«ELYSIUM - Stratovarius» la recensione di Rockol

Stratovarius - ELYSIUM - la recensione

Recensione del 22 gen 2011 a cura di Andrea Valentini

La recensione

I Campi Elisi, nella mitologia greco-romana, sono quel luogo che accoglie le anime degli umani cari agli dei. Omero li descrive come una campagna dove si vive felici e tranquilli, non esistono neve, pioggia o intemperie e soffia di continuo un venticello leggero che dà refrigerio e frescura ai suoi abitanti, che sottostanno al "dolce imperio" del buon re Radamanto.

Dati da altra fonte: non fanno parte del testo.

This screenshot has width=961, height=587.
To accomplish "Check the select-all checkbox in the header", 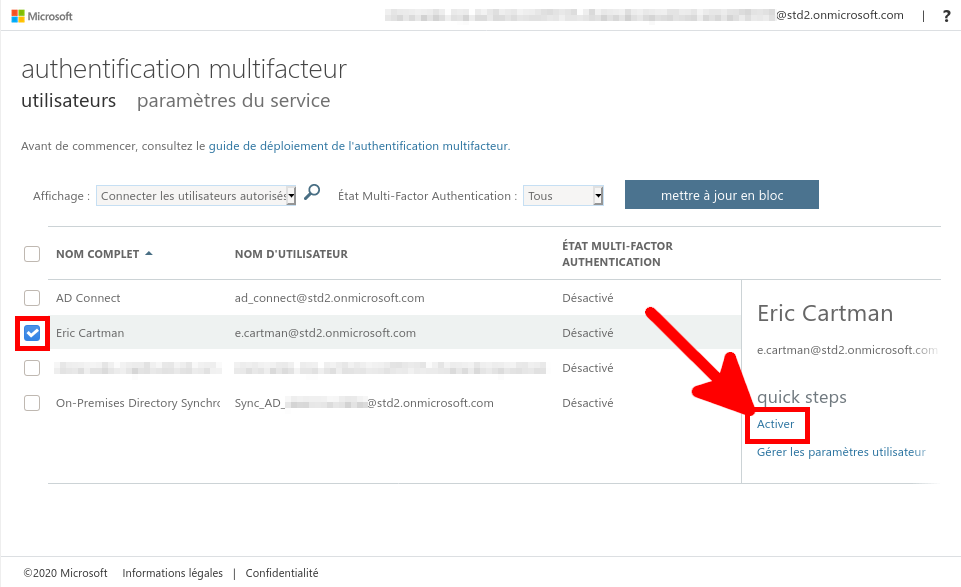I will (x=31, y=254).
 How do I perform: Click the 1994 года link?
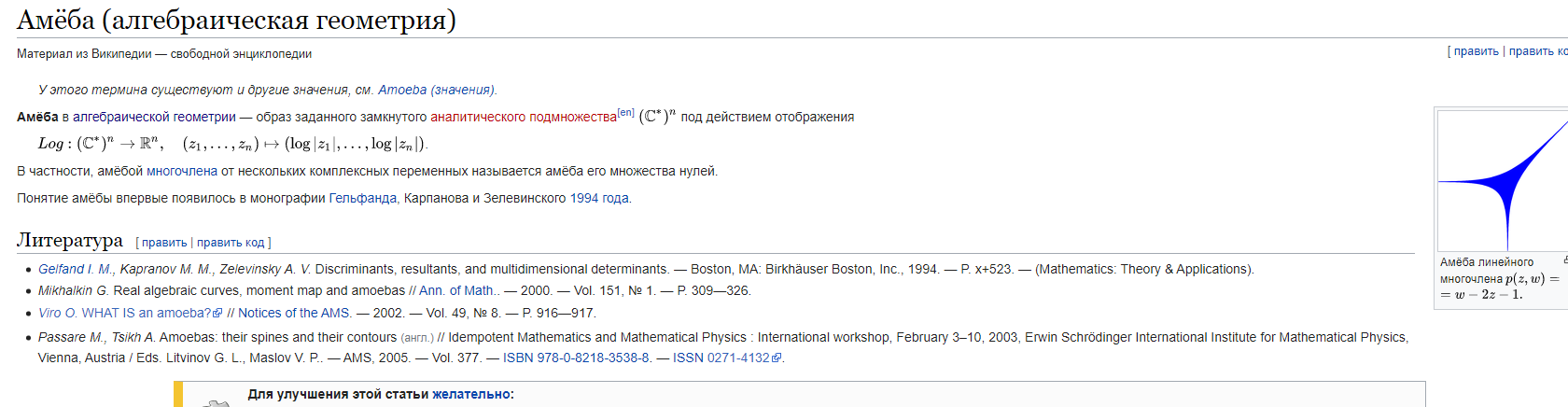[x=599, y=198]
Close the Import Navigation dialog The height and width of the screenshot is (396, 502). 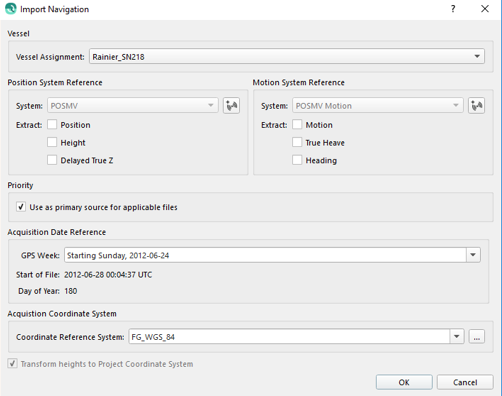tap(485, 9)
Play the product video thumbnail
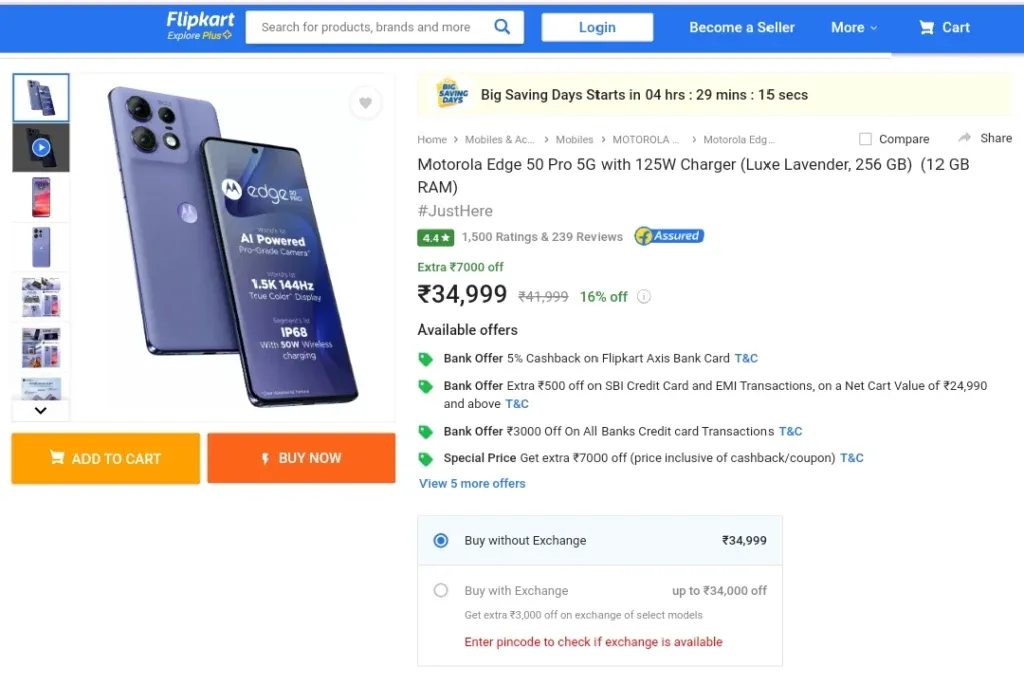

Perdonate l'irrispettoso commento ma... è roba da farsi i piercing alle palpebre con uno stuzzicadenti, per non annoiarsi.
Detto questo, pensate al fatto che il nuovo album degli Stratovarius si intitola proprio "Elysium" e, probabilmente, avrete già capito dove si andrà a parare.
Già, i veterani teutonici del power metal hanno sfornato un disco degno dell'Eliseo e della sua quiete soleggiata, della sua mitezza meteorologica, del suo vivere senza scossoni. Il che - non nascondiamoci dietro a un dito - non è esattamente il massimo della vita, soprattutto al cospetto di una band che il power metal ha contribuito a inventarlo e a consolidarlo.
Un album del genere, asettico, privo di guizzi, scolastico e formulaico non è accettabile dalla formazione finlandese: è una questione di dignità e rispetto per il gruppo stesso, che trascende il trito e ritrito discorso del non deludere i fan. Perché, se il mondo non è ormai definitivamente andato a rotoli, credo siano gli Stratovarius stessi i primi a non essere convinti del loro lavoro, in questo frangente.
"Elysium", intendiamoci, non è un disco orrendo, né "sbagliato" o inascoltabile. Semplicemente soffre della sindrome di solito propria delle band agli esordi, che crescono all'ombra di miti e paletti musicali strettissimi e altro non fanno che riproporre - magari senza avere particolari meriti compositivi o creativi - una formula.
E' così che le nove tracce dell'album scorrono via - anzi: scivolano via - senza infamia né lode, omologate. Gli ingredienti ci sarebbero tutti, come da manuale, ma il risultato è una crema omogeneizzata senza alcun tratto o caratteristica saliente. L'unica frazione che in qualche modo si fa notare è la conclusiva title track, ossia la canzone che dà il nome al disco: una suite da 18 minuti abbondanti che si sviluppa con una drammaturgia quasi teatrale e non lascia indifferenti. Ma, a voler fare l'avvocato del diavolo, non è detto che ciò non accada in virtù dell'impalpabilità del materiale che viene prima.
Di chi è la colpa di tutto ciò? Molti se lo stanno domandando, anche se onestamente non sono sicuro che si tratti dell'approccio migliore. Certo, l'abbandono del chitarrista deus ex machina Timo Tolkki non ha giovato, ma è innegabile che i primi segni di cedimento già si notavano quando lui era ancora della partita.
Tirando le somme, quindi, oltre a una copertina mirabolante non c'è molto altro. Ed è un vero peccato, perché la crisi creativa degli Stratovarius sembrerebbe ormai conclamata a questo punto. Ovviamente il pubblico degli affezionati sarà di sicuro disposto a perdonare tutto alla band, come è anche giusto che sia, però l'amaro in bocca resta.
Facciamo così, cari Stratovarius: godetevi qualche mese ancora di Campi Elisi, con il venticello, il "dolce imperio" di Radamanto e tutte queste cosette qua. Poi però, per favore, rigenerati e riposati tornate in studio e sparate un disco come voi sapete fare.